We reconstructed the Holocene developmental history of a kettle-hole peatland in the Tuchola Forest of Northern Poland, using pollen, testat amoebae and plant macrofossil indicators. Our aims were to determine the timing and pattern of autogenic succession and natural and anthropogenic influences on the peatland. Northern Poland is under mixed oceanic and continental climatic influences but has so far been less studied in a palaeoecological context than more oceanic regions of Europe. In the first terrestrial developmental phase of the mire, the testate amoebae-inferred depth to water table revealed two major dry shifts at ca. 9400 (end of lake phase) and ca. 7100 cal BP (a period of global cooling and dry shift in Western Europe). Conditions became wetter again in two steps at ca. 6700 and ca. 5800 BP after a dry event at ca. 6100 BP. The timing of the wet shift at 5800 BP corresponds to wet periods in Western Europe. Peat accumulation rates were low (0.1 mm yr^− 1) between ca. 5600 and ca. 3000 BP when sedges dominated the peatland.
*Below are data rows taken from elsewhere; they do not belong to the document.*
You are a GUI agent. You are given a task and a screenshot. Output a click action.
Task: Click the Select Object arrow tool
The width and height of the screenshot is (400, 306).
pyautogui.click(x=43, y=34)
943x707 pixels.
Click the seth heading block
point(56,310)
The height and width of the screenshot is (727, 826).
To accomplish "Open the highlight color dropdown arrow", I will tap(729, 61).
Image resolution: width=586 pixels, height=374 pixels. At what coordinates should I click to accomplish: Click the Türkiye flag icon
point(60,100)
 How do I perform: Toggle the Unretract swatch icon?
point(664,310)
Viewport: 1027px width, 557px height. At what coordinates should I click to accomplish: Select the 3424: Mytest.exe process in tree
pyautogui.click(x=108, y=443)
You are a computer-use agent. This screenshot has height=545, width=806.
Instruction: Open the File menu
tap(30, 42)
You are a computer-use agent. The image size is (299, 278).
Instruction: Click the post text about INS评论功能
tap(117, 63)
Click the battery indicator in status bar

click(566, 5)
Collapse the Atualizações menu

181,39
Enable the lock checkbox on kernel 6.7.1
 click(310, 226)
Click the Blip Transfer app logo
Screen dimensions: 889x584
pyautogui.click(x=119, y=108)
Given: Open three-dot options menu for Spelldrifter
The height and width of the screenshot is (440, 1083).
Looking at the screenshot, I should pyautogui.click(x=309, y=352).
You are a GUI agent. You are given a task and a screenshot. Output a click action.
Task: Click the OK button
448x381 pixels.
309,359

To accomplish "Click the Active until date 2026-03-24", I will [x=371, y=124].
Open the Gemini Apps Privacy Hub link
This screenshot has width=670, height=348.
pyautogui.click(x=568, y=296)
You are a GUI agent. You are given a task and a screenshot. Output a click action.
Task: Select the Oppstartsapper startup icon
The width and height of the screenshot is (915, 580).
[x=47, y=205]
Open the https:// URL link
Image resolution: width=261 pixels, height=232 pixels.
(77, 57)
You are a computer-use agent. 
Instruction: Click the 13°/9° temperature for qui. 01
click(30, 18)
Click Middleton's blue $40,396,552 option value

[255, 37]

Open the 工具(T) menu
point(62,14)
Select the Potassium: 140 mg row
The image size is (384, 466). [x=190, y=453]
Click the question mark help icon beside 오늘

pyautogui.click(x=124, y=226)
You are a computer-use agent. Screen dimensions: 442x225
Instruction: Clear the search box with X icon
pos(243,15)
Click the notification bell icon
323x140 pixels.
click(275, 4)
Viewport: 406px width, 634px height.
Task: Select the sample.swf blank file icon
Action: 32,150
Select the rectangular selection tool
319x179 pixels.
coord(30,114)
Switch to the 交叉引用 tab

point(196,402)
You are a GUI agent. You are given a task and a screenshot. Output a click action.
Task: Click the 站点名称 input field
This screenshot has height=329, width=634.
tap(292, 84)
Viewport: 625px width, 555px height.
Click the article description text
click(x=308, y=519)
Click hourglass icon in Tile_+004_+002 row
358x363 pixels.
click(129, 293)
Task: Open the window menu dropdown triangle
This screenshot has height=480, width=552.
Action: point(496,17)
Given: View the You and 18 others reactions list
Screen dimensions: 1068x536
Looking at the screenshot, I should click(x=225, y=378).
In the last 2500 yrs surface moisture fluctuated with wet events at ca. 2750–2400, and 2000 BP, and dry events at ca. 2250–2100 and 1450 BP. After 1450 BP a trend towards wetter conditions culminated at ca. 500 cal BP, possibly caused by local deforestation. Over the mire history, pH (inferred from testate amoebae) was mostly low (around 5) with two short-lived shifts to alkaline conditions (7.5) at ca. 6100 and 1450 BP indicating a minerotrophic influence from surface run-off into the mire. Up to about 1000 BP the ecological shifts inferred from the three proxies agree with palaeoclimatic records from Poland and Western Europe. After this date, however correlation is less clear suggesting an increasing local anthropogenic impact on the mire. This study confirms that kettle-hole peatlands can yield useful palaeoenvironmental data as well as recording land-use change and calls for more comparable studies in regions are the interface between major climate influences.